Dataset entries

+ + + + + + +

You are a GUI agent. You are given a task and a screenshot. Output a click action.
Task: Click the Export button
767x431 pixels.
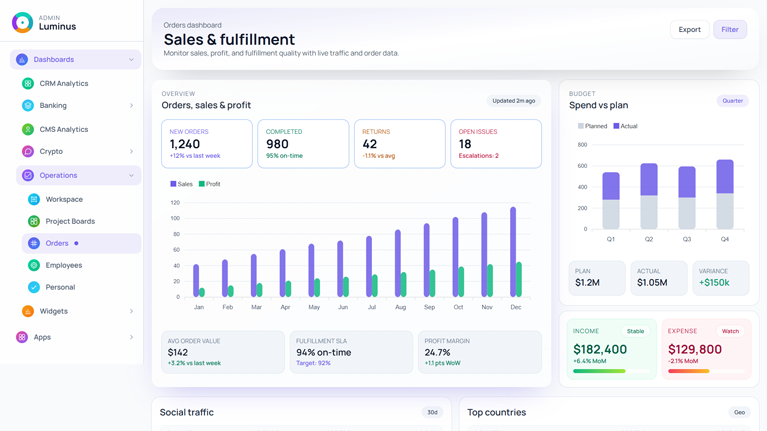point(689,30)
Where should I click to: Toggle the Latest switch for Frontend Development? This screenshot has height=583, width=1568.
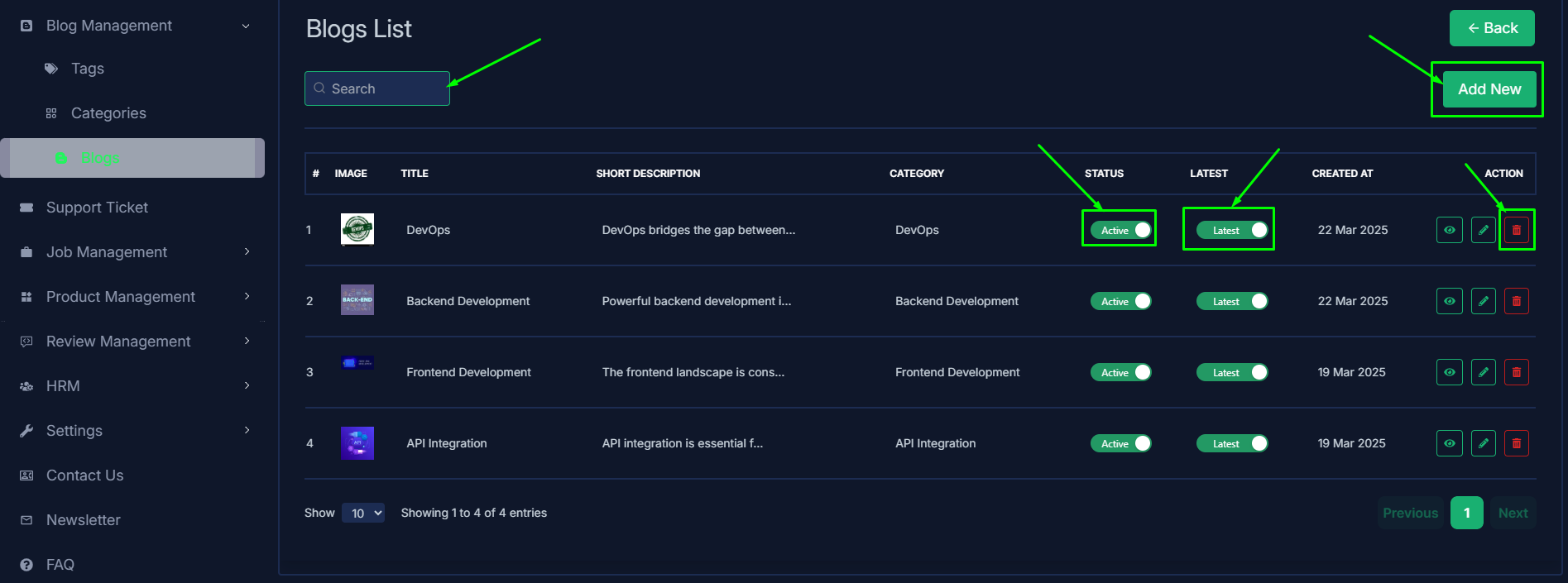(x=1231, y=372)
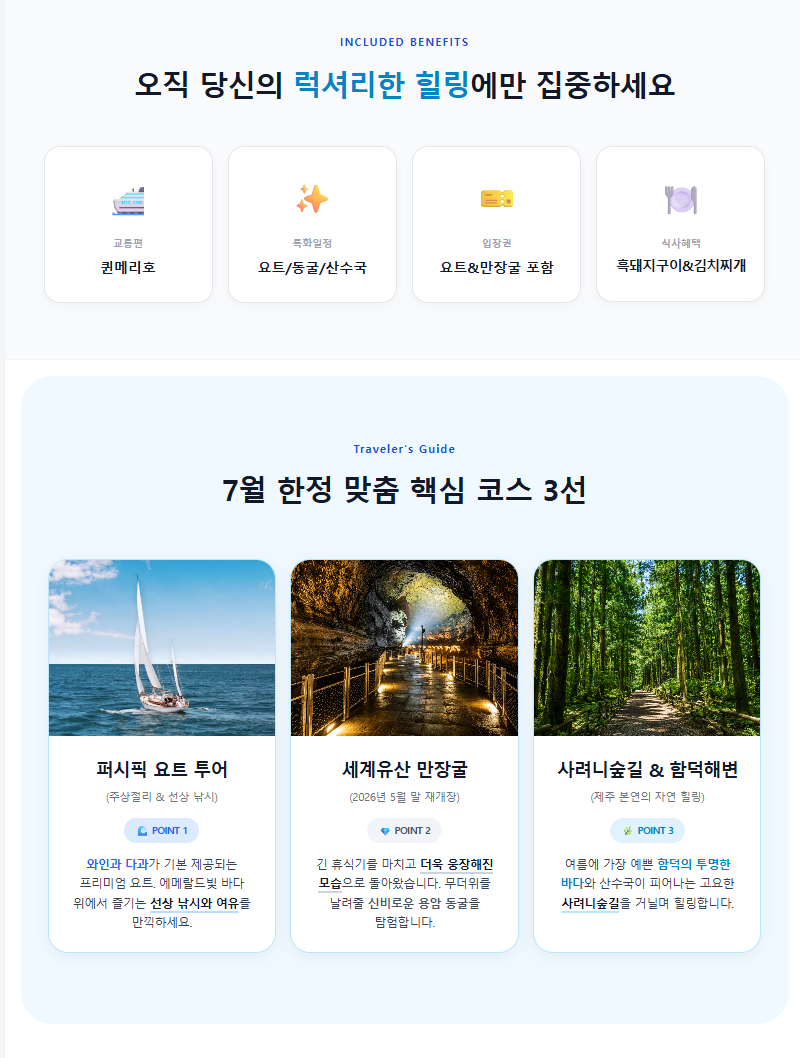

+ + + + + + +

### REQUIREMENT
Drop the images; copy every entry above exactly.

### ANSWER FOR THE TASK
You are a GUI agent. You are given a task and a screenshot. Output a click action.
Task: Click the Export button
767x431 pixels.
point(689,30)
Where should I click to: Toggle the Latest switch for Frontend Development? This screenshot has height=583, width=1568.
(x=1231, y=372)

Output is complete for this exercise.